=== SELECTED EXCERPT ===
============

In a remarkably short period of time, the realization of religious freedom has achieved broad consensus as an indispensable condition for peace. Faced with widespread reports of religious persecution, public and private actors around the world have responded with laws and policies designed to promote freedom of religion. But what precisely is being promoted? What are the cultural and epistemological assumptions underlying this response, and what forms of politics are enabled in the process?
           
The fruits of the three-year Politics of Religious Freedom research project, the contributions to this volume unsettle the assumption—ubiquitous in policy circles—that religious freedom is a singular achievement, an easily understood state of affairs, and that the problem lies in its incomplete accomplishment. Taking a global perspective, the more than two dozen contributors delineate the different conceptions of religious freedom predominant in the world today, as well as their histories and social and political contexts. Together, the contributions make clear that the reasons for persecution are more varied and complex than is widely acknowledged, and that the indiscriminate promotion of a single legal and cultural tool meant to address conflict across a wide variety of cultures can have the perverse effect of exacerbating the problems that plague the communities cited as falling short.

============

=== GIVEN INFORMATION ===

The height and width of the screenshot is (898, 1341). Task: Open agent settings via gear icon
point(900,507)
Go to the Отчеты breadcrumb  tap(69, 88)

============

=== WHAT IS ASKED ===
1/ List each question raised in the first paragraph of the passage on religious freedom, counting every interrogative clause as a separate question.
2/ Carry the passage on religious freedom forward from its final sentence.

=== FINAL RESULTS ===
1/
- What precisely is being promoted?
- What are the cultural and epistemological assumptions underlying this response?
- What forms of politics are enabled in the process?

2/
344 pages | 1 halftone | 6 x 9 | © 2015

Law and Legal Studies: Law and Society

Political Science: Comparative Politics, Political and Social Theory

Religion: Religion and Society

Reviews

"The principle of religious freedom, central to the liberal politics of the modern world, is increasingly becoming an object of critical reflection. This collection, edited by four distinguished scholars, is a welcome contribution to this important topic. I have learnt something from each of these thoughtful essays. Everyone interested in recent debates on secularism will benefit from reading them."

Talal Asad, Graduate Center, City University of New York

"This extraordinary volume brings together the leading scholars of the idea and practice of  'religious freedom' today, in conversation with each other and with their critics. Beyond any simple for/against dichotomy, the contributors show how the admirable resonance of 'religious freedom' masks a more troubling reality, both at the historical origins of the concept and in its contemporary strategic deployments. Among the book’s many contributions is its sustained and careful examination of the mutual entanglement of 'religion,' in its modern semantic range, and law, and the implication of both in national and global politics, from early modernity forward. The Politics of Religious Freedom is a definitive collection of the best critical work on the subject."

Robert Orsi, Northwestern University

“The contributors repeatedly make the point [that], rather than a single, stable principle of universal application, religious freedom is polyvalent and reflects the historical conditions of its composition. . . . Highly recommended.”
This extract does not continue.